The three-year statute of limitations in CPLR 214(6) has been held to apply to malpractice by real estate appraisers (see Early v Rossback, 262 AD2d 601, revd on other grounds, 95 NY2d 290; see also Chase Scientific Research v NIA Group, 268 AD2d 115, 119, revd on other grounds 96 NY2d 20; LSF6 Mercury Reo Investments LLC v. Platinum Appraisals, 2013 NY Slip Op 31464[U] [Sup Ct, NY County]; LSF6 Mercury Reo Inv., LLC v Mitchell Assoc., 2012 NY Slip Op 33435[U] [Sup Ct, NY County]). Although the plaintiff also asserted causes of action to recover damages for negligent misrepresentation and breach of contract, the gravamen of the plaintiff's allegations against the defendants is that the defendants failed to fulfill their professional duty in preparing the appraisal report. Thus, the negligent misrepresentation and breach of contract causes of action are merely incidental to the professional malpractice cause of action, and all of the plaintiff's causes of action are subject to the three-year statute of limitations applicable to professional malpractice (see Scott v Fields, 85 AD3d 756, 758; LSF6 Mercury Reo Inv., LLC v Mitchell Assoc., 2012 NY Slip Op 33435[U]).

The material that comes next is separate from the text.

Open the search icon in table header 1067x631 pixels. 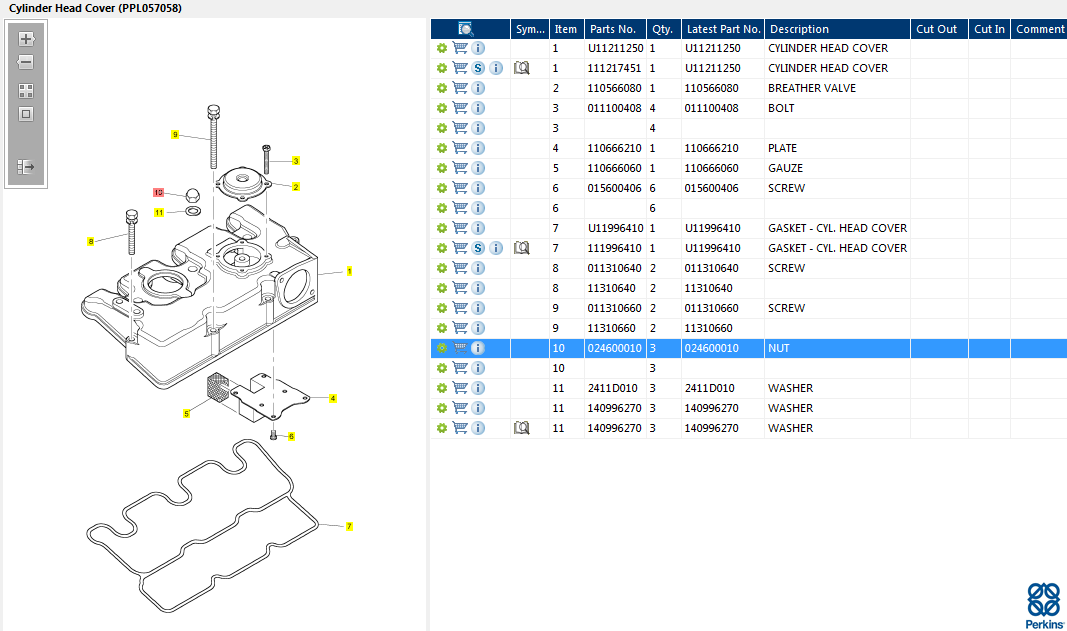(466, 29)
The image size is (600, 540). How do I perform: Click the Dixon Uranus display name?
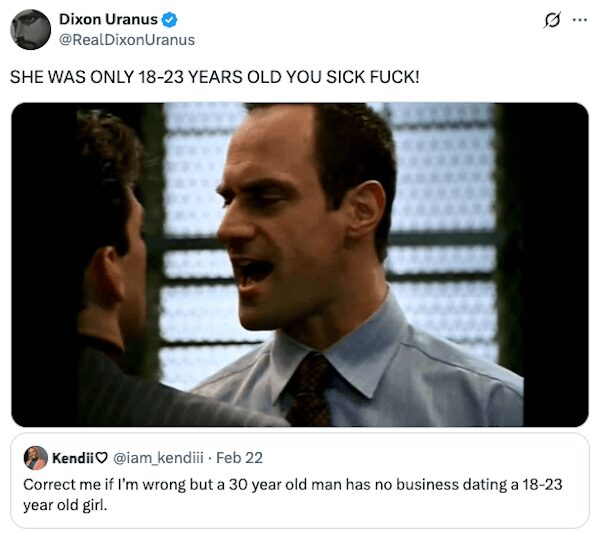point(108,19)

CPLR 203(a) provides that the time within which an action must be commenced shall [*2]be computed from the time the cause of action accrued to the time the claim is interposed. For the purpose of determining the timeliness of a professional malpractice action, the action accrues when all the facts necessary to the cause of action have occurred and an injured party can obtain relief in court (see McCoy v Feinman, 99 NY2d 295, 301; Cabrera v Collazo, 115 AD3d 147, 150). In most cases, this accrual time is measured from the day an actionable injury occurs, even if the aggrieved party is then ignorant of the wrong or injury (see McCoy v Feinman, 99 NY2d at 301; 3rd & 6th, LLC v Berg, 149 AD3d 794).

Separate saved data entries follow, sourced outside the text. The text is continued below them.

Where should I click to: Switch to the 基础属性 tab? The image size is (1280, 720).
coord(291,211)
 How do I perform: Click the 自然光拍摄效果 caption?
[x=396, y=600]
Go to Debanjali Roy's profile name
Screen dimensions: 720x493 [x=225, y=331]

Here, the appraisal report was prepared for and delivered to a nonparty lender by the defendants on February 12, 2015, before the plaintiff entered into any transactions with the borrower. The Supreme Court found that the plaintiff's action accrued on that date. However, the plaintiff did not receive the appraisal on that date. The plaintiff was not merely ignorant of the alleged wrong on February 12, 2015, but all of the facts necessary to the plaintiff's action had not occurred on that date, and the plaintiff could not then have obtained relief in court. The plaintiff had not yet relied upon the skill and advice of the defendants (see Williamson v PricewaterhouseCoopers LLP, 9 NY3d 1, 8; Nothnagle Home Sec. Corp. v Bruckner, Tillet, Rossi, Cahill & Assoc. 125 AD3d 1503; Weiss v Deloitte & Touche, LLP, 63 AD3d 1045). The defendants failed to establish that the plaintiff received the appraisal more than three years before it commenced this action. The date when the appraisal was received by the plaintiff was not established by the defendants and, therefore, the defendants failed to meet their initial burden of establishing, prima facie, that the time in which to sue had expired (see Vissichelli v Glen-Haven Residential Health Care Facility, Inc., 136 AD3d 1021).
Accordingly, the Supreme Court should have denied the defendants' motion for summary judgment dismissing the complaint without regard to the sufficiency of the plaintiff's opposing papers (see Winegrad v New York Univ. Med. Ctr., 64 NY2d 851, 852).
BALKIN, J.P., BARROS, CONNOLLY and WOOTEN, JJ., concur.